Exhibit 99.1
HANMI FINANCIAL CORPORATION LOGO
HANMI FINANCIAL CORPORATION ENTERS INTO AMENDMENT NO. 2 TO THE SECURITIES
PURCHASE AGREEMENT WITH WOORI FINANCE HOLDINGS
FOR IMMEDIATE RELEASE
November 30, 2010
(Los Angeles, California — HAFC NASDAQ Global Market) Hanmi Financial Corporation (the “Company”), the holding company for Hanmi Bank, announced today that it entered into Amendment No. 2 (“Amendment No. 2”) to the Securities Purchase Agreement, dated May 25, 2010, by and between the Company and Woori Finance Holdings Co. Ltd. (“Woori”), as previously amended by Amendment No. 1 (“Amendment No. 1”) to Securities Purchase Agreement, dated September 30, 2010 (as amended, the “Purchase Agreement”).

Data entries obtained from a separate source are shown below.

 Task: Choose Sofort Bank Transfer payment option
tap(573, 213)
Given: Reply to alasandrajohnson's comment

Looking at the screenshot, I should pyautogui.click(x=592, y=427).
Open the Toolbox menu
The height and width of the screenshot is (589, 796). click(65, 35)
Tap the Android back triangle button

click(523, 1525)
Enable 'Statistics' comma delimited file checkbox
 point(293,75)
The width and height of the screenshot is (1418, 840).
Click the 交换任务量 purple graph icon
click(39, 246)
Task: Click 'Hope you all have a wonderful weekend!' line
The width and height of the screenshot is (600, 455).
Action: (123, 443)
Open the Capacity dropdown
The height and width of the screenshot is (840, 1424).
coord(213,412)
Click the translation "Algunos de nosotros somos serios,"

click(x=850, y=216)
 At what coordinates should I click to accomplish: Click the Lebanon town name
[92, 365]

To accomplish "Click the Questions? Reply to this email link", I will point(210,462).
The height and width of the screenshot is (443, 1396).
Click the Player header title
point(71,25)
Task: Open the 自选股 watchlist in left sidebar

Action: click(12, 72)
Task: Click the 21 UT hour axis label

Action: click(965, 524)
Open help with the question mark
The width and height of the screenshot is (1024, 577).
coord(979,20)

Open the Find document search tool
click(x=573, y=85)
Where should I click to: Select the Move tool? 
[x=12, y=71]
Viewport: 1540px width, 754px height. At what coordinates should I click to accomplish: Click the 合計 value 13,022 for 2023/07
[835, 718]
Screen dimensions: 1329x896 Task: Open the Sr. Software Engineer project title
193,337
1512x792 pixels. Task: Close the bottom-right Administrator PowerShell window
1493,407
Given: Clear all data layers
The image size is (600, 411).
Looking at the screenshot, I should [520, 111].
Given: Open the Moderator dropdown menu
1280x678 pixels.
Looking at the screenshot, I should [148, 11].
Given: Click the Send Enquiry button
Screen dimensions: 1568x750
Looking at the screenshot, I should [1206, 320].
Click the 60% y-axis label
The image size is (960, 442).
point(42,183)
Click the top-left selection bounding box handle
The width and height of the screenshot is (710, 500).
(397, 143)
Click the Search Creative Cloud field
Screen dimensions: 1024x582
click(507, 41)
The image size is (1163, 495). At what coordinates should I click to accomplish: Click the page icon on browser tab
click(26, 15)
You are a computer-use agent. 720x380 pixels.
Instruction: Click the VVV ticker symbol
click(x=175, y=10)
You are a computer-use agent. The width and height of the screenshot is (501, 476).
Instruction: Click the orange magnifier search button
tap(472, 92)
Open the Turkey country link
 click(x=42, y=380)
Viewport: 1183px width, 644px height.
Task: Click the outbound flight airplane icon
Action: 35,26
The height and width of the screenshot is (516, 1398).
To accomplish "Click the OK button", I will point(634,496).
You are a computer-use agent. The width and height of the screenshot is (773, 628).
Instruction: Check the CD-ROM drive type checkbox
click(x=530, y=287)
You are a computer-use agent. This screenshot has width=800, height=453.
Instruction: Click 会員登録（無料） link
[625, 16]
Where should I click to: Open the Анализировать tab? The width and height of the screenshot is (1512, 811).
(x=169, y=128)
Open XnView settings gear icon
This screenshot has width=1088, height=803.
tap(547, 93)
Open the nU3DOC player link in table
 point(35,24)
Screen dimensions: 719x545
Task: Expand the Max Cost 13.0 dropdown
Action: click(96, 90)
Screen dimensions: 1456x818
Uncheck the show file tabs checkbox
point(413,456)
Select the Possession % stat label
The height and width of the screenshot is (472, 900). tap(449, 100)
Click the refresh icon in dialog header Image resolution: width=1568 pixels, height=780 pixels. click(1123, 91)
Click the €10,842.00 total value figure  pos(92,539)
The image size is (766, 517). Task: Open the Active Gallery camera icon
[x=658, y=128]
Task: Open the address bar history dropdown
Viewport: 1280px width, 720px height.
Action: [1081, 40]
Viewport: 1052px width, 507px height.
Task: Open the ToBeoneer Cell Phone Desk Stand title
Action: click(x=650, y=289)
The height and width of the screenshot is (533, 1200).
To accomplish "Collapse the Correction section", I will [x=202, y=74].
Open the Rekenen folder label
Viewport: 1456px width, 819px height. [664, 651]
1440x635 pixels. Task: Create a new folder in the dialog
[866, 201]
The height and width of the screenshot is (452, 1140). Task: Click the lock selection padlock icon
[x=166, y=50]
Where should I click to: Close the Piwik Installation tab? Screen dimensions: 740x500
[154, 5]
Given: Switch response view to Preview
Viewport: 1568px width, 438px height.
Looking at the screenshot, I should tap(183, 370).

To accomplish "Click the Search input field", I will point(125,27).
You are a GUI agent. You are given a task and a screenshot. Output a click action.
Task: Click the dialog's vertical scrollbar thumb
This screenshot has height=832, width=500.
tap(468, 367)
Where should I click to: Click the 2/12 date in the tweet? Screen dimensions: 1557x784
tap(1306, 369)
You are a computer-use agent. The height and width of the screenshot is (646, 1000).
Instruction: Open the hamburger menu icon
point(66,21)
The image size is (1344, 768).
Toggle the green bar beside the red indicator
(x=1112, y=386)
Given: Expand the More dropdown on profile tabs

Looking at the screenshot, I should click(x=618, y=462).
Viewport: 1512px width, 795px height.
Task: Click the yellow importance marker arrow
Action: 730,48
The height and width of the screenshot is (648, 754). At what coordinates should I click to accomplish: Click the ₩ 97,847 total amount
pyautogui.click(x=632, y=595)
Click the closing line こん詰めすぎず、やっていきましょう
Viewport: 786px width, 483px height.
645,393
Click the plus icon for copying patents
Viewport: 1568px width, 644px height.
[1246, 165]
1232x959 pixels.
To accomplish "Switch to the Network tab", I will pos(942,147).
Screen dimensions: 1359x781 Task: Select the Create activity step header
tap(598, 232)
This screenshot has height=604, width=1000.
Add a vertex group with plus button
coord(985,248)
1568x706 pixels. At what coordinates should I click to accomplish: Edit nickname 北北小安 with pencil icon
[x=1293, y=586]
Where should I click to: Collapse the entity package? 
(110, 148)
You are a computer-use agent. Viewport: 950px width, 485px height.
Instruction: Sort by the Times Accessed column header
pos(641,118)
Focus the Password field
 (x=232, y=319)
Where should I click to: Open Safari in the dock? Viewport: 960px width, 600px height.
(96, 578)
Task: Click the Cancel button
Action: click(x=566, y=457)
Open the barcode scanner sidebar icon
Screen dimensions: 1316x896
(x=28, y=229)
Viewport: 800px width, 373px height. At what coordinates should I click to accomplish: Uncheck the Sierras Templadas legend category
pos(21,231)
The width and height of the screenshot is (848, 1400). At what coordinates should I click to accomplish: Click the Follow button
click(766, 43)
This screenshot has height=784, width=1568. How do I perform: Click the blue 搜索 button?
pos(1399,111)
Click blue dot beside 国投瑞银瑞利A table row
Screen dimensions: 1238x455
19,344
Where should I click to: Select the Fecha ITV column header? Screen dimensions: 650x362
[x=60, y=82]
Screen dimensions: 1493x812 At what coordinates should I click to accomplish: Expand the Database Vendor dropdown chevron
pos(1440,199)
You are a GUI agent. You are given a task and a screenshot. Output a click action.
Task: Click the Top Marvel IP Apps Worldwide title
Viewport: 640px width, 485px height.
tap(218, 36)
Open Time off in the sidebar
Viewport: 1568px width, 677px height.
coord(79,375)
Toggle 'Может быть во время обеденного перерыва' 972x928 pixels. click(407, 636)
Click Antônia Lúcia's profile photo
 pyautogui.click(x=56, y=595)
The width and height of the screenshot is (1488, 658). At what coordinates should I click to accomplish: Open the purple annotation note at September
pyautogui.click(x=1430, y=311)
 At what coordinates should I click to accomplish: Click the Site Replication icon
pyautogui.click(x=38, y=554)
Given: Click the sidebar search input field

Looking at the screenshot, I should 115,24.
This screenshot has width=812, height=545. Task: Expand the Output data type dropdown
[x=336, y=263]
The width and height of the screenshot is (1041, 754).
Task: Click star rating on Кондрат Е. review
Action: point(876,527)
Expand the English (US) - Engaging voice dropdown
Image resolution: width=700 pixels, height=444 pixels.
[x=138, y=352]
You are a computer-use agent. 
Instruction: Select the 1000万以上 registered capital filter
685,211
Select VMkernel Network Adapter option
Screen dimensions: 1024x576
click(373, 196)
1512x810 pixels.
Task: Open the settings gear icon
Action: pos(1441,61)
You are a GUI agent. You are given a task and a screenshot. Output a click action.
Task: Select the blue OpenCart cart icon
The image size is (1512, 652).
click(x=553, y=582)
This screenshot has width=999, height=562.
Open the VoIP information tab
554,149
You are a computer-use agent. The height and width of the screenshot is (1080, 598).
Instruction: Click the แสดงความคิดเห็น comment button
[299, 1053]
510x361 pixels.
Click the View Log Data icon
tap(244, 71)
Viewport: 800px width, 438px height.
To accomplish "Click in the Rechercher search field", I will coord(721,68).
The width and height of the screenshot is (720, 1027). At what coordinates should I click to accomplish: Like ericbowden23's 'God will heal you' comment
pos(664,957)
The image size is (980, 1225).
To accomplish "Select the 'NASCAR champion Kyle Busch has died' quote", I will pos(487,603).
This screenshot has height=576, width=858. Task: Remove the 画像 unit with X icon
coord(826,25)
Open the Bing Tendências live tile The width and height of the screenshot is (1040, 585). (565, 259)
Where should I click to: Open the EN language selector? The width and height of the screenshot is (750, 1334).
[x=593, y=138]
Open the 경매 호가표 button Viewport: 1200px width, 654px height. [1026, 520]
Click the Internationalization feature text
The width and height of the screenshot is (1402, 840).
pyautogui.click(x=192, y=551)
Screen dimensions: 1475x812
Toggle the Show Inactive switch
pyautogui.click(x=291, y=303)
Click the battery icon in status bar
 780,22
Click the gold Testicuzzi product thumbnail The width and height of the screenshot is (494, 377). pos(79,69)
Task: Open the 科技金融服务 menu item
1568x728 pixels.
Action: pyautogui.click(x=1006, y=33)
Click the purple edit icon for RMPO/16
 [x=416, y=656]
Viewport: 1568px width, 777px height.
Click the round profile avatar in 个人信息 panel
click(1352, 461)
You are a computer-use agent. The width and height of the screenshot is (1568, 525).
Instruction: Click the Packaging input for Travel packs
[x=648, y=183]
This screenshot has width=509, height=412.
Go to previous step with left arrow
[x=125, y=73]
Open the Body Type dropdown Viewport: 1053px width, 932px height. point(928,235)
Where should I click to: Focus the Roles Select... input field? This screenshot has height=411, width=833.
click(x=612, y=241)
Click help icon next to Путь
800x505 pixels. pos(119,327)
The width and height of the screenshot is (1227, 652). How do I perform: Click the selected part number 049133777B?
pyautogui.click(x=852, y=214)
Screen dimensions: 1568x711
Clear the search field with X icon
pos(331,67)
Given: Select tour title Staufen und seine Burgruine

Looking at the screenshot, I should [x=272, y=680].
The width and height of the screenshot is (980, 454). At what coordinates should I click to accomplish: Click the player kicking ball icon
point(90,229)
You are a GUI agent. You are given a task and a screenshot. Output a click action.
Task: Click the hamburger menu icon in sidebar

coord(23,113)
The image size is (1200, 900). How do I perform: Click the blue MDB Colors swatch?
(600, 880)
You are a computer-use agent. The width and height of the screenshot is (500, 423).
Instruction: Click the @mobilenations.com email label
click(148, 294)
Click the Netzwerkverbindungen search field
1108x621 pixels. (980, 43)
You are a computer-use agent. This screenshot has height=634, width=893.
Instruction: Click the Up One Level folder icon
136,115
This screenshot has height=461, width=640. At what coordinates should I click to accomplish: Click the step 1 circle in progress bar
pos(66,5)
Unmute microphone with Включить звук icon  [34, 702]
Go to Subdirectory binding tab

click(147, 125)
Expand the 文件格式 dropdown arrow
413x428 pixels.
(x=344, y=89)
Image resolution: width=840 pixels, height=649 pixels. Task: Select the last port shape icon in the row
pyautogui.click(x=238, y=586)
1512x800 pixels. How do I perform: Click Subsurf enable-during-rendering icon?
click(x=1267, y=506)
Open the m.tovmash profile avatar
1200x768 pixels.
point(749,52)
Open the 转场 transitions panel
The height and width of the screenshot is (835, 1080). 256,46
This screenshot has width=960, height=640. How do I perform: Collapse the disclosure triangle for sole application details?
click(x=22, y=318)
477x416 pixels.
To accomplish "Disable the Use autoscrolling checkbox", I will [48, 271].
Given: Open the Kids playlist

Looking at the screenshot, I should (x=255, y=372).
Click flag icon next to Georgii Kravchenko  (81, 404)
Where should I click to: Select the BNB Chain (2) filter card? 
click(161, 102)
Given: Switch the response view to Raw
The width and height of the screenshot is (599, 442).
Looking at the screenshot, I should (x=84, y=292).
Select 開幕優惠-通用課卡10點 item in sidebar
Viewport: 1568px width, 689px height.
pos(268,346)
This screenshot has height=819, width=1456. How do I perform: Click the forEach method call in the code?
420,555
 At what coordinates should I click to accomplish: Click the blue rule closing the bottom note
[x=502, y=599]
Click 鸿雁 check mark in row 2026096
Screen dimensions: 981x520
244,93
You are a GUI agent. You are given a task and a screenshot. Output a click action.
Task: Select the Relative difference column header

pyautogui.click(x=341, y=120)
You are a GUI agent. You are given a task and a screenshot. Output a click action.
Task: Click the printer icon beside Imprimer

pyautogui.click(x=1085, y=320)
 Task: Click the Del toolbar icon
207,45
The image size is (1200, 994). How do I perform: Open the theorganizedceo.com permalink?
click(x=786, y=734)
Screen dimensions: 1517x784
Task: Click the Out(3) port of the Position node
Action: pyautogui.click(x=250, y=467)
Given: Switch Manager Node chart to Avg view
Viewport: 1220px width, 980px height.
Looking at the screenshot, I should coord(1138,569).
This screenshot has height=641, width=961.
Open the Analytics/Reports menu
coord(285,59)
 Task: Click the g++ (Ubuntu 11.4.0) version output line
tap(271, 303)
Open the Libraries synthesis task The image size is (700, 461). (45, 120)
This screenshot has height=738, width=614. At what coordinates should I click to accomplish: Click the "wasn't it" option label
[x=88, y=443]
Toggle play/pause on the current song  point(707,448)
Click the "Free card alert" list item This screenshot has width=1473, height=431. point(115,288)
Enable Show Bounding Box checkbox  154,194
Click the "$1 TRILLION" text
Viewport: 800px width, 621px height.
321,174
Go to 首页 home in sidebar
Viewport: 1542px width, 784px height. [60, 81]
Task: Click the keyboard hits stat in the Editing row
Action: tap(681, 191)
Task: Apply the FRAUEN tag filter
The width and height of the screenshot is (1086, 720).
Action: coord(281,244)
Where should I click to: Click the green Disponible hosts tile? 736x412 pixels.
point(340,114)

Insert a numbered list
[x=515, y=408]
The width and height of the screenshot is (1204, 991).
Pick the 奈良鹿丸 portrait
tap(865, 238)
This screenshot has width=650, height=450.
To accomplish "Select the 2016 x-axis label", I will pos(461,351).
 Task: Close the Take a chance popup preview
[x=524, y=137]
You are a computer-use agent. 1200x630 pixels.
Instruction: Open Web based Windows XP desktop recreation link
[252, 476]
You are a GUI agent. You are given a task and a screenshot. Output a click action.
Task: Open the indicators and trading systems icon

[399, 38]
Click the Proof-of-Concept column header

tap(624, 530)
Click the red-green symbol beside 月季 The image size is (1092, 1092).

The Amendment changes the Outside Date (as that term is defined in the Agreement) from November 15, 2010 to December 31, 2010, frees the Company from exclusivity with Woori, and eliminates the Company’s obligation to pay a termination fee. The Amendment allows the Company, if needed, to pursue further fundraising efforts and/or alternative proposals to acquire control of the Company.
In addition, the termination provision of the Agreement is supplemented by the Amendment to allow either party to terminate the Agreement in the event the Company sells any capital stock at a price per share less than a $1.20, and Woori to terminate the Agreement if sales of the Company’s capital stock prior to the Closing (as that term is defined in the Agreement) would result in Woori acquiring less than 40% of the capital stock of the Company on an as-converted and fully-diluted basis at the Closing, assuming the sale at the Closing of 175 million shares of common stock of the Company to Woori at $1.20 per share.
Finally, the Amendment also provides for a release of the Company by Woori from liability for any losses that Woori may suffer on or after the date of this Amendment as a result of a breach by the Company of the capitalization or material contracts representations in the Agreement. Woori is released by the Company from liability for any losses that the Company may suffer on or after November 15, 2010 as a result of a breach by Woori of the knowledge of conditions representation in the Agreement.
On November 24, 2010, Woori informed the Company that on November 22, 2010, Woori filed a request with the Board of Governors of the Federal Reserve System (“FRB”) that processing of the application Woori filed with the FRB on June 22, 2010 be suspended to allow additional information regarding Woori’s U.S. subsidiary bank to be developed and provided to the FRB. The requested suspension will continue until such time as the FRB staff determines that processing of the application may continue.
“Woori has informed us that it is working diligently with its subsidiary and the subsidiary’s regulators with the goal of receiving all required governmental approvals and closing its proposed $210 million investment in our Company,” said Jay Yoo, President and Chief Executive Officer. “Woori indicated that the suspension allows it additional time to develop the requested information and address any issues raised by the subsidiary’s regulators without requiring Woori to withdraw its application and restarting the application process from the beginning,” added President Yoo.
This press release may contain forward-looking statements within the meaning of Section 27A of the Securities Act of 1933, as amended, and Section 21E of the Securities Exchange Act of 1934, as amended, and, as such, may involve known and unknown risks, uncertainties and assumptions. Any forward-looking statements relate to the Company’s current expectations and are subject to the limitations and qualifications set forth in this press release, as well as in the Company’s other documents filed with the U.S. Securities and Exchange Commission, including, without limitation, that actual events and/or results may differ materially from those projected in such forward-looking statements.